Hebatnya, pemandu Erez tak lain adalah mantan pemburu dari wilayah Khau Ca, yang dulu memburu monyet-monyet ini, dan kini telah menjadi penjaga hutan dan konservasionis. "Mereka mengenal hutan lebih baik daripada siapa pun, dan sekarang mereka adalah penjaga hutan," ujar Erez dengan hormat.

Monyet Tonkin berhidung pesek terakhir di Khau Ca. Foto-foto ini merupakan pesan dari hutan, bahwa hutan bukan hanya untuk dilihat - Foto: Erez Marom
Seri foto "Hantu Hutan" karya Erez Marom kemudian dipamerkan di banyak pameran internasional, berkontribusi dalam mempromosikan keindahan alam liar Vietnam dan meningkatkan kesadaran tentang konservasi.
“Foto-foto terbaik bukanlah foto-foto dengan pencahayaan atau komposisi yang sempurna, tetapi foto-foto yang membuat orang ingin melindungi apa yang mereka lihat,” katanya.
Di Vietnam, banyak organisasi dan komunitas lokal berupaya memulihkan hutan, meregenerasi habitat, dan melindungi spesies primata langka. Namun, dalam menghadapi tekanan pembangunan, setiap tindakan kecil, mulai dari tidak berburu atau memperdagangkan satwa liar, merupakan bagian dari harapan.

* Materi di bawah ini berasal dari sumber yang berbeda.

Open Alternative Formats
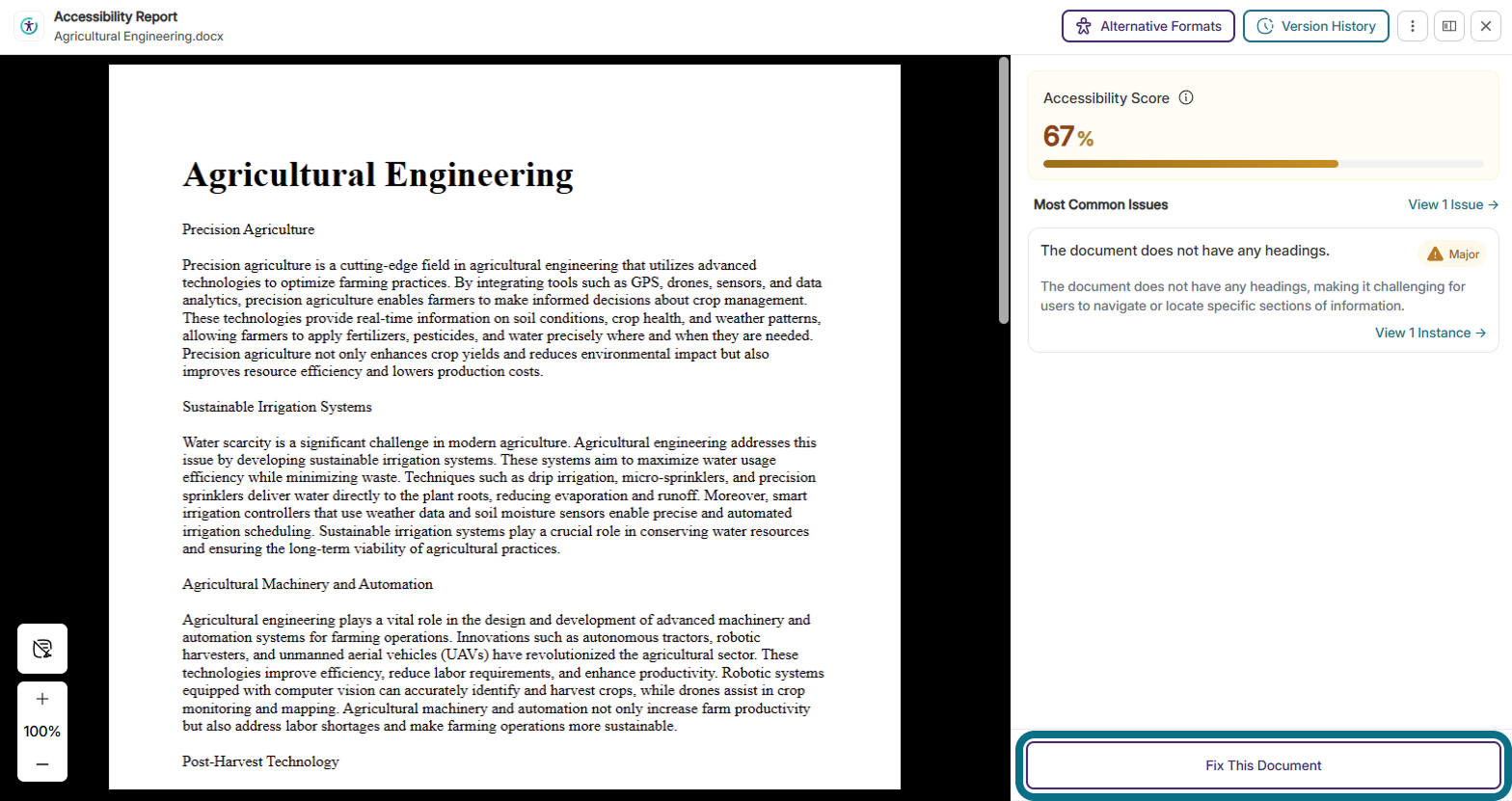1512x801 pixels. click(x=1148, y=26)
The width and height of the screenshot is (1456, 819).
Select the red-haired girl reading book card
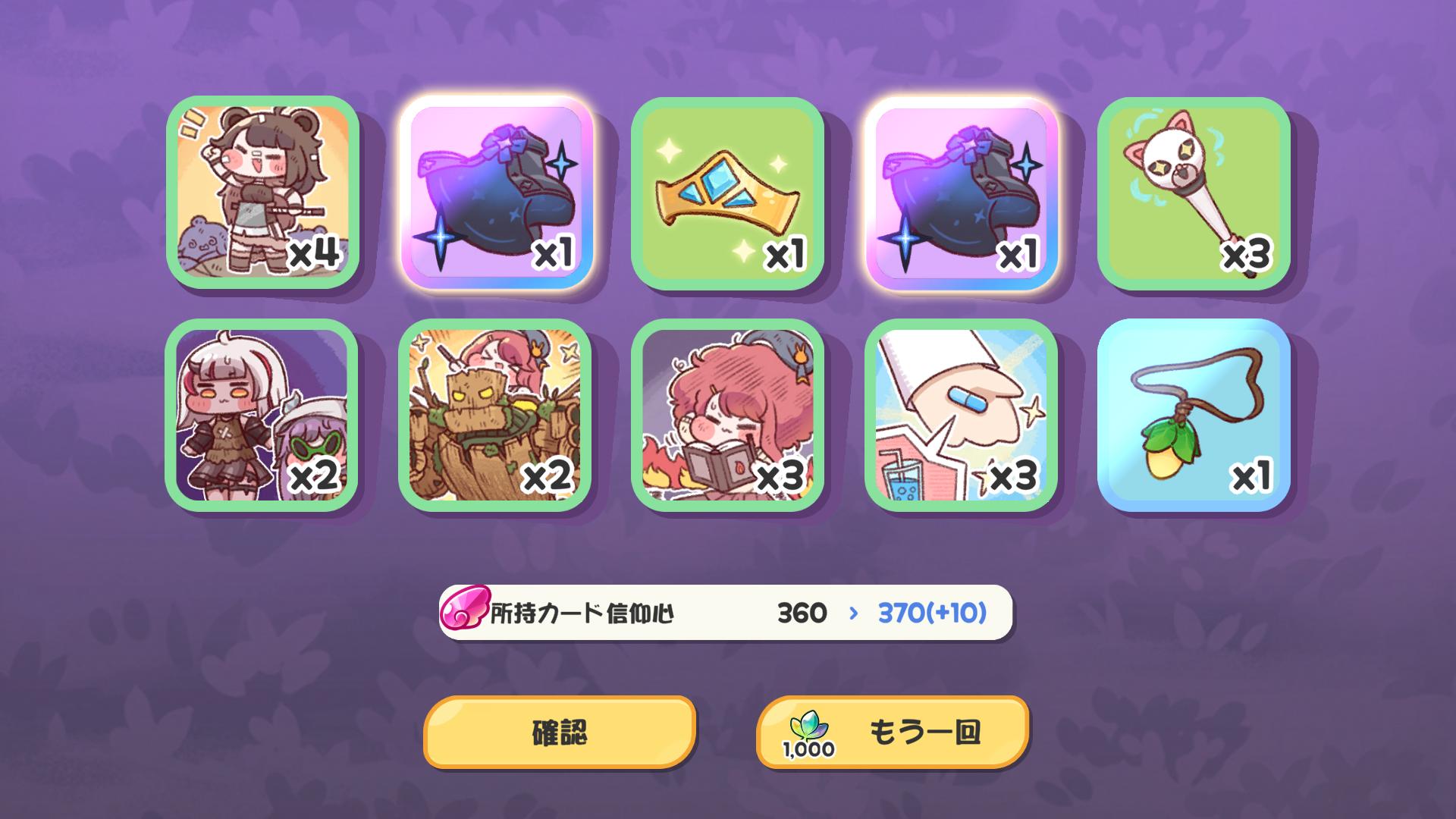coord(728,415)
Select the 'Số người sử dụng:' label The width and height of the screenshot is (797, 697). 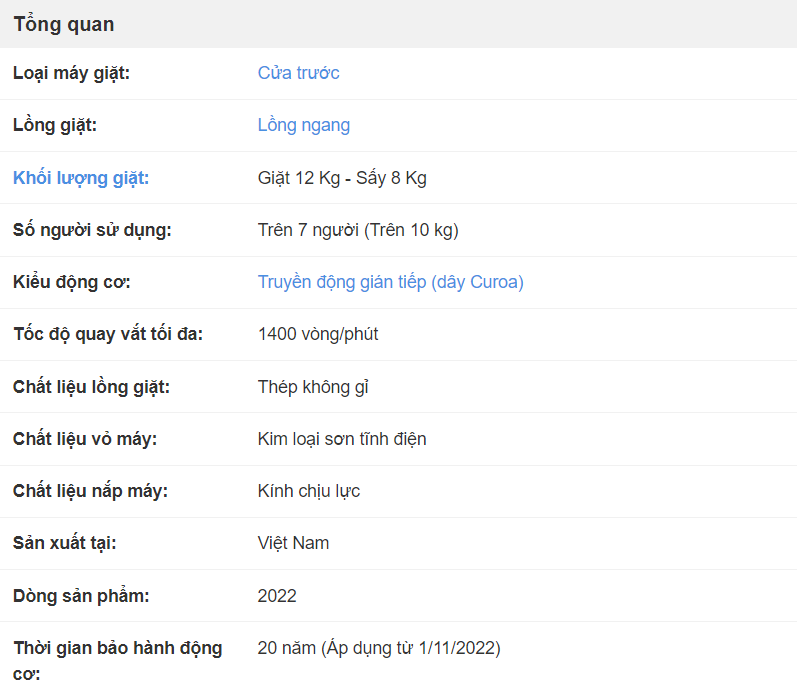pyautogui.click(x=92, y=230)
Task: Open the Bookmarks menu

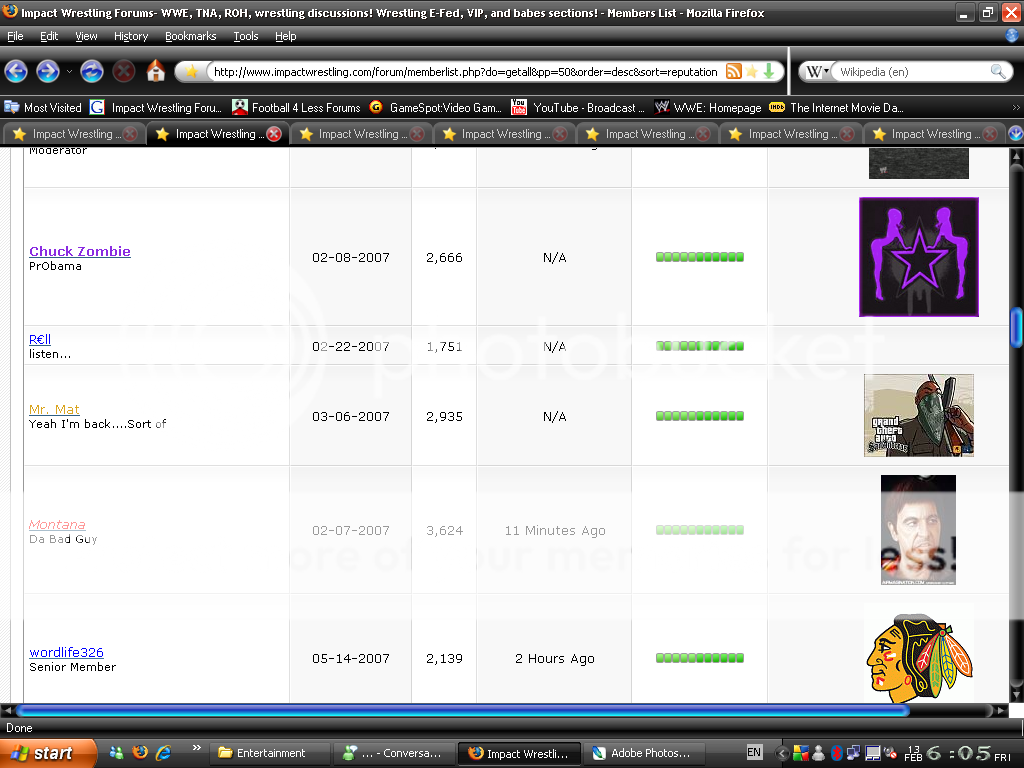Action: [x=190, y=36]
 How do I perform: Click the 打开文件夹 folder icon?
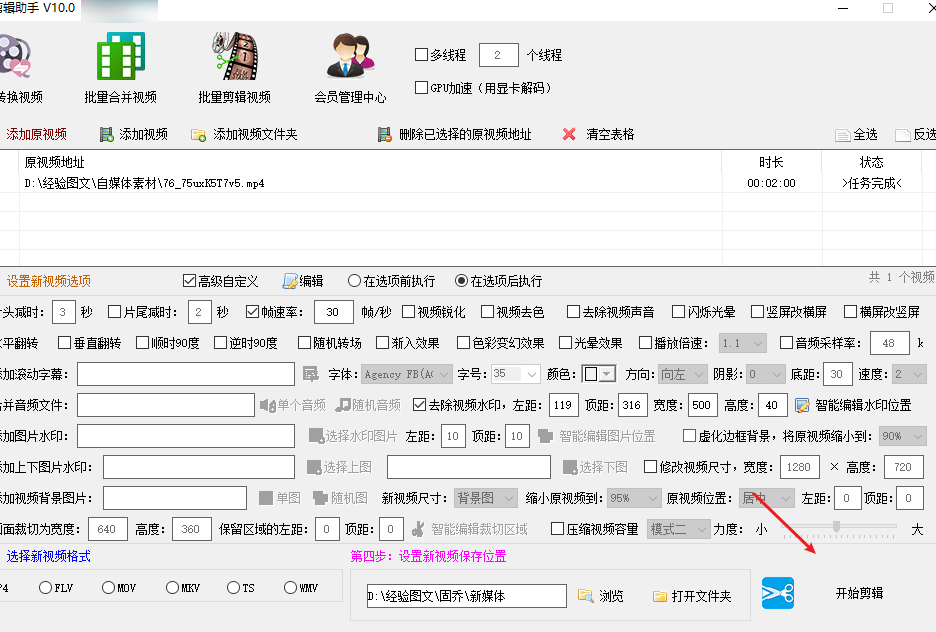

Foto terbaik bukanlah foto yang pencahayaan atau komposisinya sempurna, tetapi foto yang membuat orang ingin melindungi apa yang mereka lihat - Foto: Erez Marom
Ketika meninggalkan Vietnam, Erez berkata ia akan kembali. Bukan hanya untuk mengambil foto, tetapi untuk melihat apakah "makhluk-makhluk itu masih ada."
"Hutan Vietnam masih bernapas, meskipun napas itu rapuh," tulisnya. "Dan jika suatu hari nanti, kicauan siamang tak lagi bergema di kabut pagi, itu akan menjadi kehilangan bukan hanya bagi Vietnam, tetapi juga bagi seluruh umat manusia."
Foto-foto Erez Marom tidak hanya menangkap keindahan alam, tetapi juga berfungsi sebagai pengingat lembut: lindungi hutan, sebelum yang tersisa hanyalah kenangan "hantu" dalam lensa.